At its annual convention in St. Louis, Mo. this weekend, NRA’s executive vice president, Wayne LaPierre, decried the “sensational reporting from Florida,” referring to stories about Martin, an unarmed teenager recently who was shot to death in late February. NRA Executive Director Chris Cox defended the state’s “stand your ground” law that may ultimately let shooter George Zimmerman off the hook, declaring, “Castle doctrine can literally save your life.”

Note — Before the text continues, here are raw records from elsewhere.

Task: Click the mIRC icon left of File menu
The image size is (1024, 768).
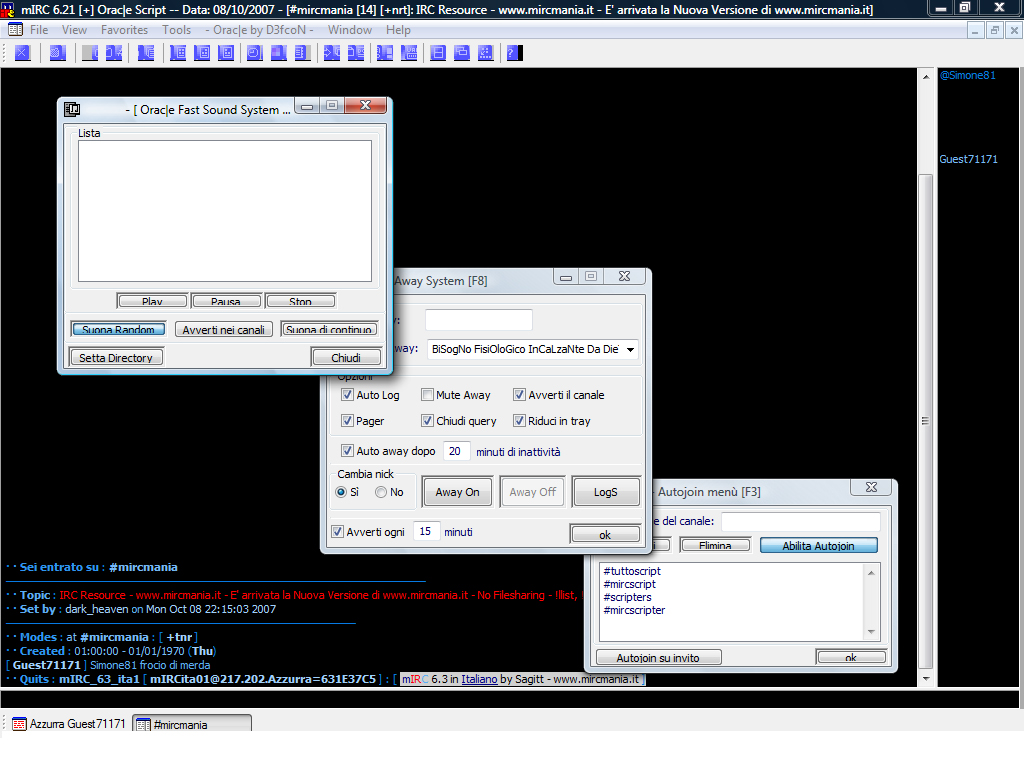Action: click(15, 30)
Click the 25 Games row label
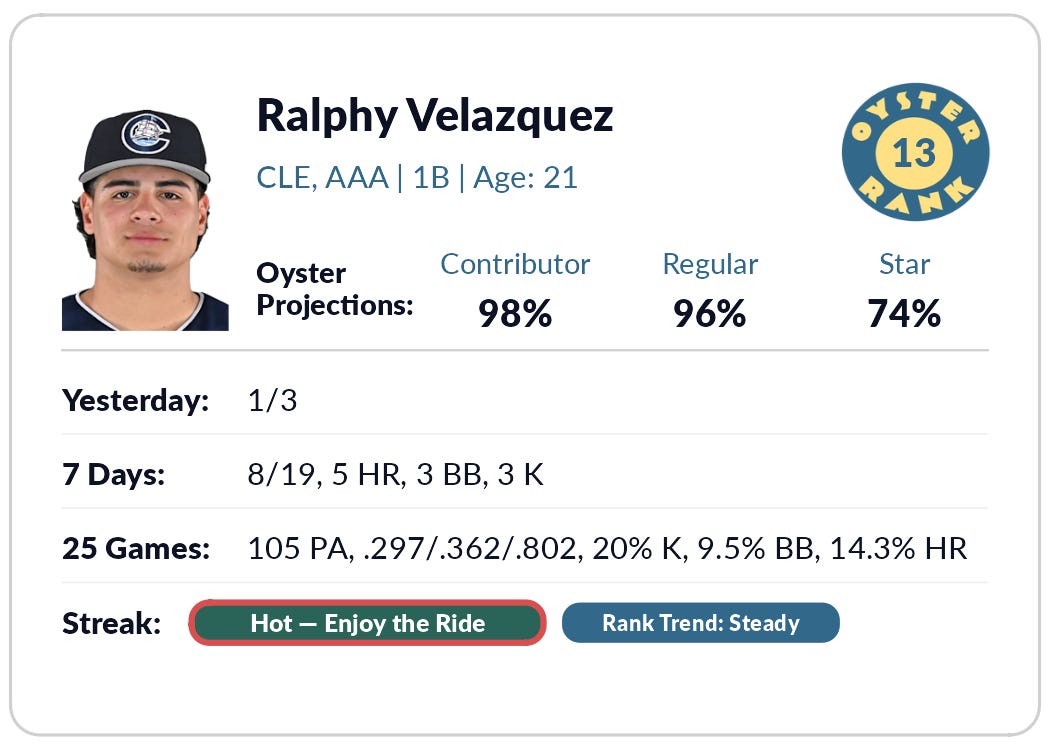1050x750 pixels. point(136,548)
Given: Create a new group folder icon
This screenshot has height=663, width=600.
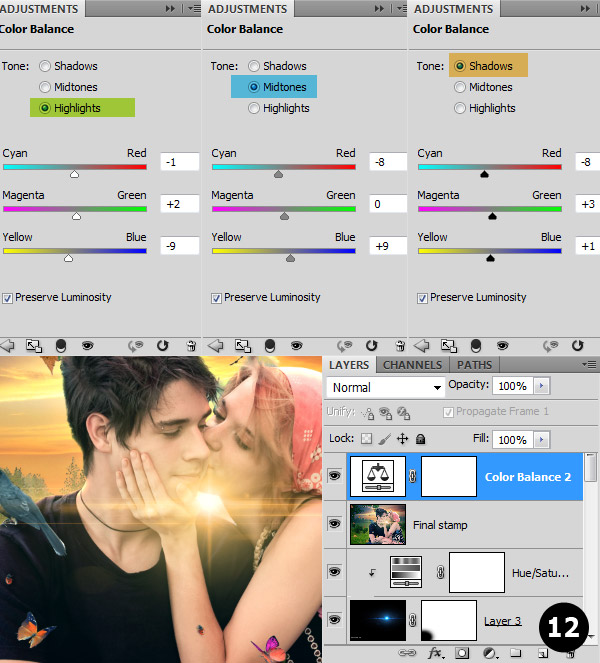Looking at the screenshot, I should (516, 653).
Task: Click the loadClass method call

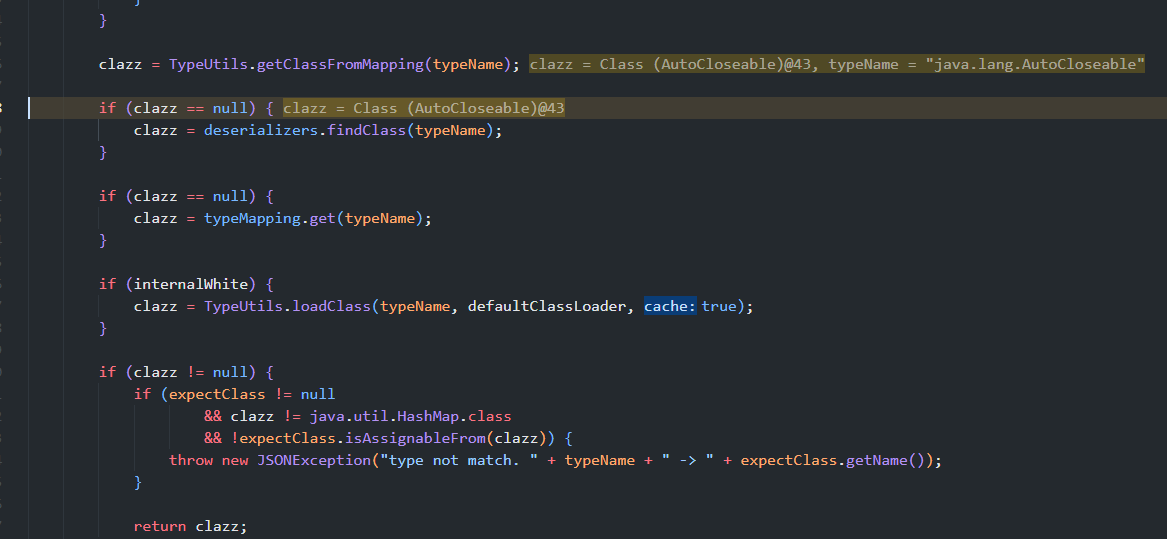Action: (331, 306)
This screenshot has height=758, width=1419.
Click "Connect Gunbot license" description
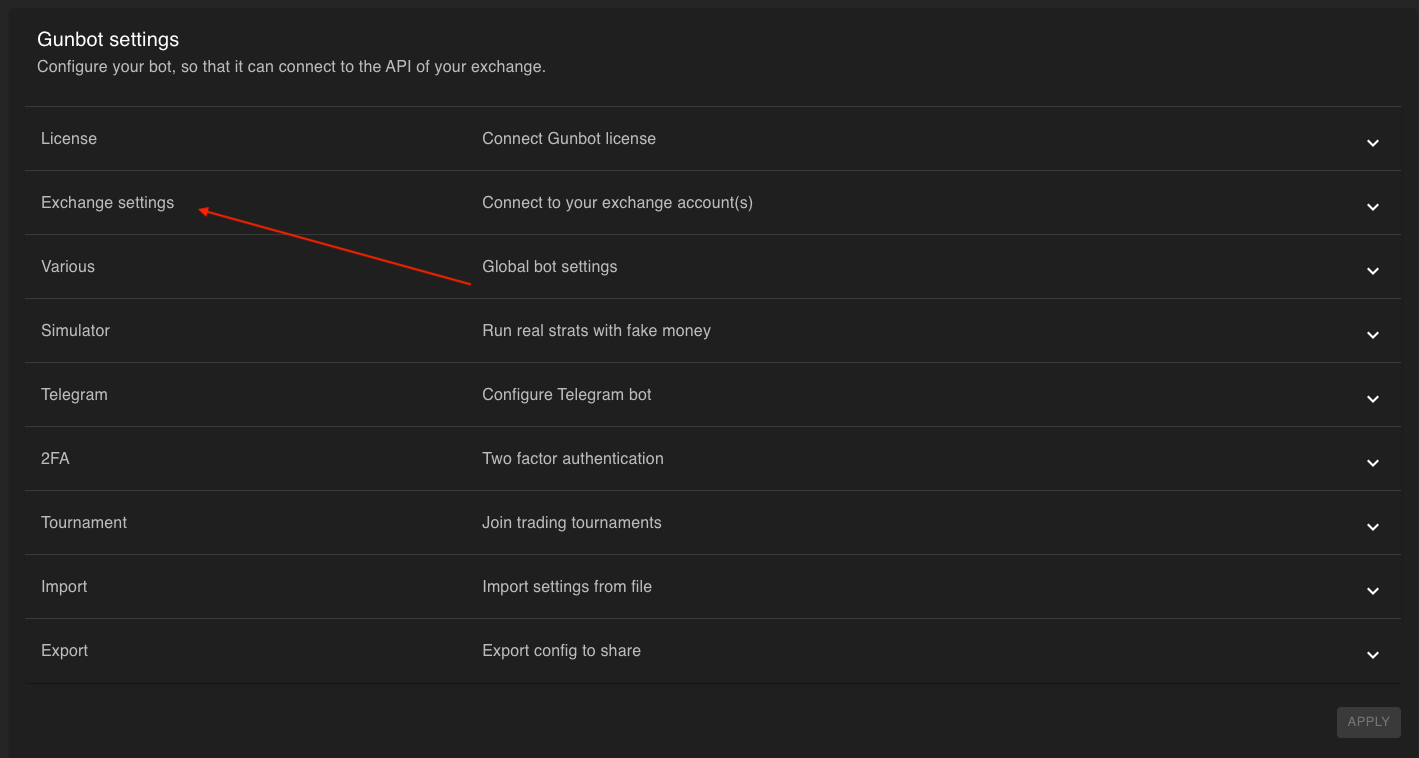tap(569, 139)
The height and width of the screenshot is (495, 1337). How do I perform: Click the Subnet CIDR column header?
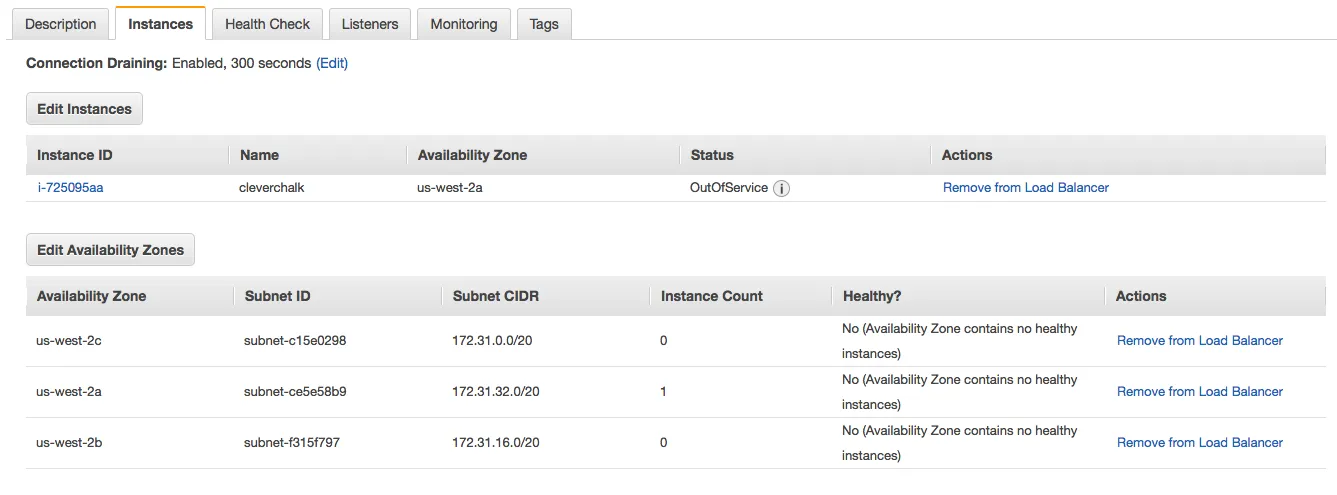[496, 296]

These are the words of an aggressive, well-funded lobby that is turning gun lovers’ wildest dreams into reality. Indeed, recent high-profile shootings made possible by lax guns laws — including one that almost killed former Rep. Gabrielle Giffords — have failed to arrest the two-decade-long trend, boosted by a pliant Republican Party, a solid Supreme Court majority and a Democratic Party that has mostly abandoned the gun-control cause.

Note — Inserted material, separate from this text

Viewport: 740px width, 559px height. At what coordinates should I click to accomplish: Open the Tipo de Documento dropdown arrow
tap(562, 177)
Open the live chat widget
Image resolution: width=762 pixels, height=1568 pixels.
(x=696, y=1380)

Despite four years of the NRA crowing about the dangers Barack Obama presents to the Second Amendment, his presidency has been remarkably friendly to the pro-gun cause, and persisting fears to the contrary have inspired a golden era of gun rights in the states.

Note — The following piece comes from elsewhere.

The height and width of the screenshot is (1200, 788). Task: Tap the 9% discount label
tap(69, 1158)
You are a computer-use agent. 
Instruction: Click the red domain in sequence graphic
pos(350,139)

Here are highlights of pro-gun victories since 2009:

— In 2009, Obama enacted legislation permitting firearms in national parks.

— In 2009, Arizona and Tennessee passed laws letting people carry guns in bars.

— In 2010, the Supreme Court ruled 5-4 to extend federal gun-rights protections to states.

— In 2010, Louisiana approved a bill letting people carry firearms in houses of worship.

— In 2010, Arizona passed a law letting people carry concealed weapons without a permit. In 2011, Wyoming enacted the same law.

— In 2011, the U.S. House of Representatives passed, with considerable bipartisan support, a bill that makes a firearm-carry permit in one state valid in every other state.

— In 2011, Mississippi enacted legislation allowing people to carry firearms on college campuses, and in bars and churches. Later that year, the measure was expanded to include sporting events, polling places, airports, courthouses and other government localities.

— In 2011, North Dakota and Texas passed legislation to ensure that employees may bring a gun to work, as long as it’s locked in a vehicle.

— In 2011, Pennsylvania, Wisconsin and New Hampshire put into effect versions of Florida’s “stand your ground” law, granting people broad latitude to use lethal force when they perceive a threat to their safety.

The list does not include NRA victories at beating back gun-control efforts, such as prohibiting people on a government-designated terror watch list from buying a firearm, or closing a loophole that allows sales of weapons at gun shows.

The one substantial concern gun-rights advocates have with Obama is that his Supreme Court appointments, Sonia Sotomayor and Elena Kagan, are considered less than friendly to the cause — although they replaced two justices also sympathetic to gun control. And judicial appointments is one area where a second-term Obama may hit the pro-gun cause, if he ends up replacing one or more of the high court’s five conservatives.